ELVIO GIUDICI
Cultura e Spettacoli

Turandot alla Scala: polemica sui lumini, ma l’omaggio a Puccini fa centro

Celebrati i 100 anni dalla morte compositore nato a Lucca. Ottima la direzione di Michele Gamba (subentrato all’ultimo minuto), super Anna Netrebko, grandiosa la regia di Davide Livermore

Un momento della Turandot messa in scena alla Scala

Un momento della Turandot messa in scena alla Scala

Milano, 27 giugno 2024 – Centenario della morte di Giacomo Puccini. La Scala inscena Turandot, il suo incompiuto testamento, e dopo la trenodia sulla morte di Liù (le ultime sue note) su di un grande disco sospeso dove finora erano scorsi liquidi colori, compaiono il volto di Puccini e la scritta "qui Giacomo Puccini morì": in platea, in silenzio, nei corridoi una sfilata di comparse con in mano un lumino a batteria, distribuito anche agli spettatori.

Celebrazione azzeccata

Due minuti di silenzio luminoso, poi la musica riprende col finale di Franco Alfano. E s’è sentito discutere solo dei lumini. Caduta di gusto? Gesto rispettosamente poetico celebrativo d’una ricorrenza? M’iscrivo al secondo gruppo, ma è questione squisitamente personale. Quello che davvero conta, a mio avviso, è che s’è celebrato Puccini nel migliore dei modi: con uno spettacolo memorabile. Michele Gamba, buttato allo sbaraglio per la defezione all’ultimo d’un direttore famoso (e il direttore musicale della Scala avrebbe dovuto scendere lui in buca, secondo me), ha stravinto la pericolosa partita dirigendo non bene ma benissimo: minuziosa cura del particolare inserita in un’architettura superbamente e teatralissimamente controllata.

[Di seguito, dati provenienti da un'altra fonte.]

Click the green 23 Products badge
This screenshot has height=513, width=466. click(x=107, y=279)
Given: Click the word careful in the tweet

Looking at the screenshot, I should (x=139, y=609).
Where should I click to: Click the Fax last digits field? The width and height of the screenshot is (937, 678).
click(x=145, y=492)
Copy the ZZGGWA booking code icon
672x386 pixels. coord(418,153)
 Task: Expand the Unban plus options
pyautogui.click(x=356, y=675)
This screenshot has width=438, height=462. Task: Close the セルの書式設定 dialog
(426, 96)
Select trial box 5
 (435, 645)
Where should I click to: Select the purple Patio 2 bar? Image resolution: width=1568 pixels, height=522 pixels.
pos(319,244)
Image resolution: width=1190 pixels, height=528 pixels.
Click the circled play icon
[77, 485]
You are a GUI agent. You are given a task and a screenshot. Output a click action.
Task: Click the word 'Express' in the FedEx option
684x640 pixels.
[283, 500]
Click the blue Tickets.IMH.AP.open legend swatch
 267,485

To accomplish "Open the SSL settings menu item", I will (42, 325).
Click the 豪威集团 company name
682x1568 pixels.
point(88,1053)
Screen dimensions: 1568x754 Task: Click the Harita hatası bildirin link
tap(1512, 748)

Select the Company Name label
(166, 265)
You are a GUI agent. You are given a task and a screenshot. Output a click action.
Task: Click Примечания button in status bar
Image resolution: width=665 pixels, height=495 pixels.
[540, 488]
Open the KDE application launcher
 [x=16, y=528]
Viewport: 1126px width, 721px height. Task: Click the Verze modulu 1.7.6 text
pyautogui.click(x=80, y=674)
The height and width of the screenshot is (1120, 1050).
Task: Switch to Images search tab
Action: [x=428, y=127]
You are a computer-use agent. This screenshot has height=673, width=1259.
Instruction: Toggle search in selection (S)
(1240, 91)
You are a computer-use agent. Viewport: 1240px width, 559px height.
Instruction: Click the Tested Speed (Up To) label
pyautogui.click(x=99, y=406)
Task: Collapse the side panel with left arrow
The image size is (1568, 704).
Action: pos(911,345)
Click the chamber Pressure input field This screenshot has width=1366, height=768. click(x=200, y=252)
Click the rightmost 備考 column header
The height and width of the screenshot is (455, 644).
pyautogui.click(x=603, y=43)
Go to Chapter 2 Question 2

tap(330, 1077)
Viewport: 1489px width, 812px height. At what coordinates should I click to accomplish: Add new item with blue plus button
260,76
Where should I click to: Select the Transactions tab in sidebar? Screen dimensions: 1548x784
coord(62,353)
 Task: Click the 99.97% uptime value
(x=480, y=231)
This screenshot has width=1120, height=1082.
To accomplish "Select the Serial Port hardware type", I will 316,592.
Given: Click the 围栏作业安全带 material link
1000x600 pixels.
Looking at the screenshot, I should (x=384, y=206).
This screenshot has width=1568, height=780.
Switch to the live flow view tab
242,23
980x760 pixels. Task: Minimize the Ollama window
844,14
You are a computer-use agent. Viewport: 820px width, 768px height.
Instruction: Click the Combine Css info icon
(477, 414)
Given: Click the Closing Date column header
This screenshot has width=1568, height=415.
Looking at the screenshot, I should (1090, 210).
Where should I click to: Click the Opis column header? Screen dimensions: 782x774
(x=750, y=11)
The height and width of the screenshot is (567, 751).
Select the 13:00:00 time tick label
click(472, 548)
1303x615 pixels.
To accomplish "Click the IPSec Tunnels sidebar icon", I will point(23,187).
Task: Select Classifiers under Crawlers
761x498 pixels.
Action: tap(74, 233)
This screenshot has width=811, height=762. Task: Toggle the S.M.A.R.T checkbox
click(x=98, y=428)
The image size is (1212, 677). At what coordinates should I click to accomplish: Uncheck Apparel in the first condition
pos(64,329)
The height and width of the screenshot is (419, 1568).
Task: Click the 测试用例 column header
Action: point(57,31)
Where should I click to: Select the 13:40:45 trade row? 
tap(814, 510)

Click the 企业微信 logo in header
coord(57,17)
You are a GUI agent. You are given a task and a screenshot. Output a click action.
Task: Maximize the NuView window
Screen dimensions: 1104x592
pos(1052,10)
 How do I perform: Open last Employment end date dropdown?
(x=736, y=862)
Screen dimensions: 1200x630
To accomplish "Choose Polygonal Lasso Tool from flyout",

Coro e cantante: che assi!

In palcoscenico, due assi pigliatutto: il migliore coro del mondo (non è sciocco sciovinismo meneghino ma solo nudo dato di fatto: per l’appassionato, sentire centodieci cantanti che “passano” di registro tutti assieme, potenza e sussurro alternati con aplomb fenomenale, è goduria orgasmica); e la migliore cantante dell’universo mondo. Anna Netrebko: timbro stupendo, tecnica fenomenale che all’amplissima linea vocale consente pianissimi evanescenti ma che purtuttavia saturano di suono la sala, e subito dopo Do acuti al fulmicotone, con fraseggi da suprema artista.

Benissimo Yusif Eyvazov, Rosa Feola e Vitalij Kowaljow, una chicca l’Altoum di Raul Gimenez, forse brave le tre maschere se solo si sentissero.

I dettagli di regia

Davide Livermore racconta e sceneggia da grande regista: particolari azzeccatissimi come Timur bonario e amato da tutti; il ragazzino in viola – colore solo della reggia – che suggerisce l’ultimo enigma a Calaf, proiezione quindi dell’intimo desiderio di Turandot; l’inquietante Pekino alla Sin City; la scena delle tre maschere in un club fetish anziché in una Gran Grulleria; magnifica gestualità che finalmente dà senso al difficile finale col bacio non a Turandot ma allo spettro dell’ava che l’ha condizionata; e soprattutto niente, proprio niente bric-à-brac folkloristico alla mercatino turistico. Puccini si celebra così: grande musica e grande teatro.